Mais, au cours de leurs interrogatoires, entre mars et mai dernier, ils ont été sollicités à de nombreuses reprises par les agents de l’ISA pour fournir des « témoignages » si possible accablants sur les six ONG. Avec des résultats plus que modestes. Car lorsqu’ils sont interrogés sur les sources de leurs accusations – d’ailleurs disparates et vagues –, contre les six ONG, ils se contentent le plus souvent de répondre que leurs informations « étaient de notoriété publique » ou qu’ils ne font que répéter « ce que tout le monde savait ».

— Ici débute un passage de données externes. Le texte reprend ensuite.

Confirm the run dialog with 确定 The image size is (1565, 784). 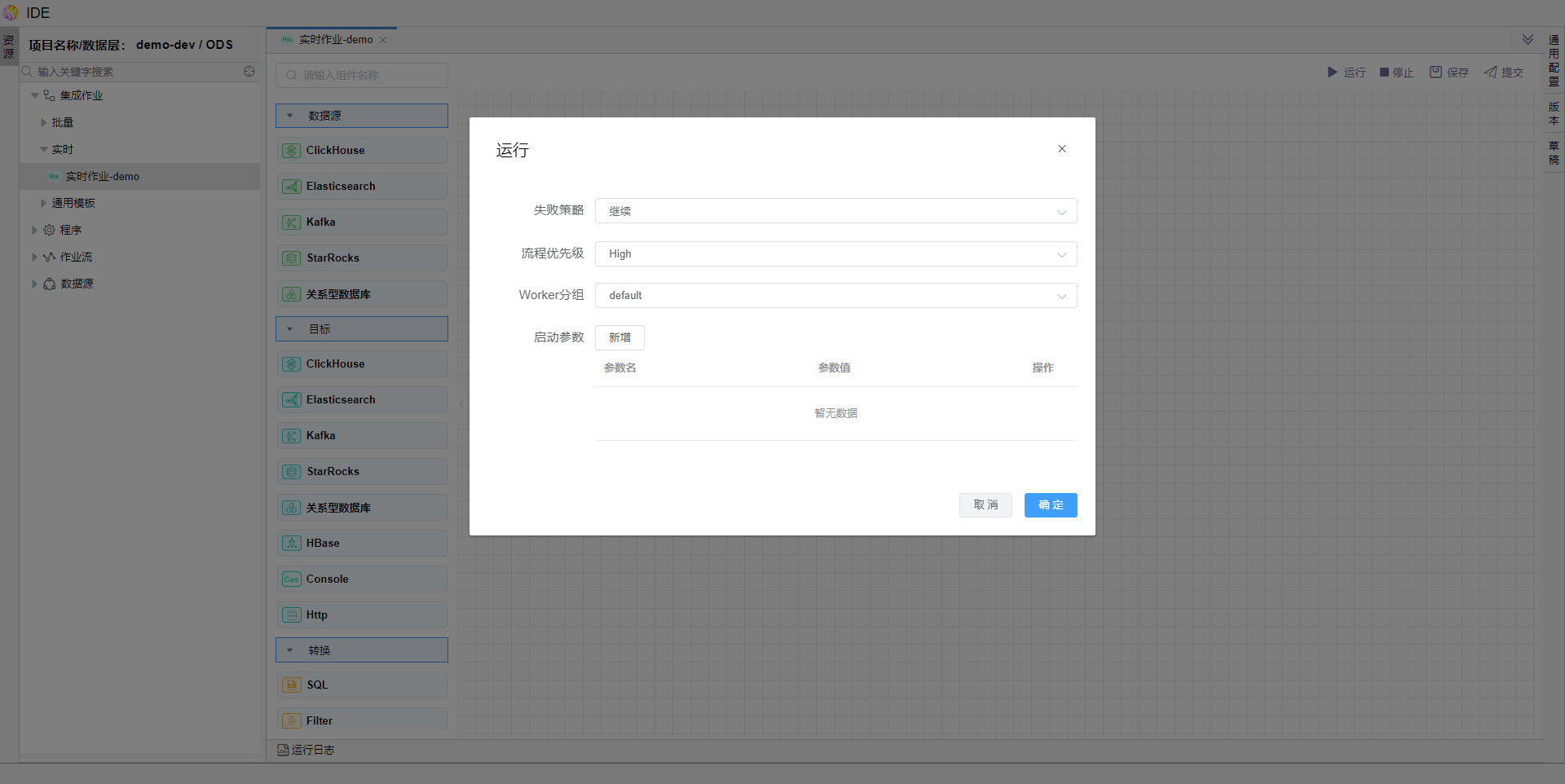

Et aux questions sur les neuf faux reçus qu’il reconnaît avoir fabriqués lorsqu’il travaillait pour HWC – et qui sont à l’origine de son licenciement –, Amro Hamuda répond qu’ils étaient destinés à « combler les dettes du Comité » sans évoquer le moindre détournement dans le but de financer des opérations terroristes.

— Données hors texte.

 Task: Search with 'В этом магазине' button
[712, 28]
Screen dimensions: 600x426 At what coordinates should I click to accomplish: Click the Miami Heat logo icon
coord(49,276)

Il déclare même le 29 mars, alors que le policier l’interroge sur son « jeu avec les factures » pour financer le FPLP, que ces détournements servaient à « régler ses dettes de jeu et non à financer le FPLP ». Quant aux fausses factures ou faux reçus mentionnés dans le rapport, ils proviennent exclusivement du HWC.
Aucun n’évoque non plus le moindre lien avec les activités « militaires » du FPLP. En revanche, lorsque les deux comptables interrogés confient que leurs détournements ont pu alimenter des activités « éducatives, humanitaires, ou des cours de danse folklorique du FPLP », la comparaison entre le texte intégral de leurs interrogatoires – obtenu par +972 et Local Call – et le rapport de l’ISA montre que, dans le document transmis aux ambassades, la nature des « activités » a disparu. On y lit seulement que « les détournements ont pu alimenter des activités du FPLP ».
Aucun des témoignages cités par l’ISA n’est corroboré par une preuve concrète ou par un document. Et malgré les fortes pressions psychologiques et physiques subies, selon leurs avocats, par les deux comptables, ils n’ont pu livrer la moindre information permettant d’incriminer les six ONG.
Fiasco diplomatique
Le résultat de cette manœuvre ratée a été désastreux pour le gouvernement israélien.
Washington, protecteur historique d’Israël, loin de manifester un soutien spontané, a demandé des « informations supplémentaires » avant de définir sa position.
En Europe, la plupart des partenaires d’Israël n’ont pas « acheté » la thèse des six ONG liées au FPLP ou à des actions terroristes contre Israël. « Le document israélien n’était pas convaincant du tout, déclarait il y a quelques semaines un diplomate de l’UE. Nous avons donc demandé des informations supplémentaires que nous attendons toujours. »
Après avoir ouvert et perdu une bataille diplomatique contre les ONG palestiniennes, Israël a tenté d’entamer une épreuve de force politique pour l’instant mal engagée. Tout en mettant à rude épreuve sa crédibilité sécuritaire internationale. On a vu des stratégies de politique étrangère plus habiles.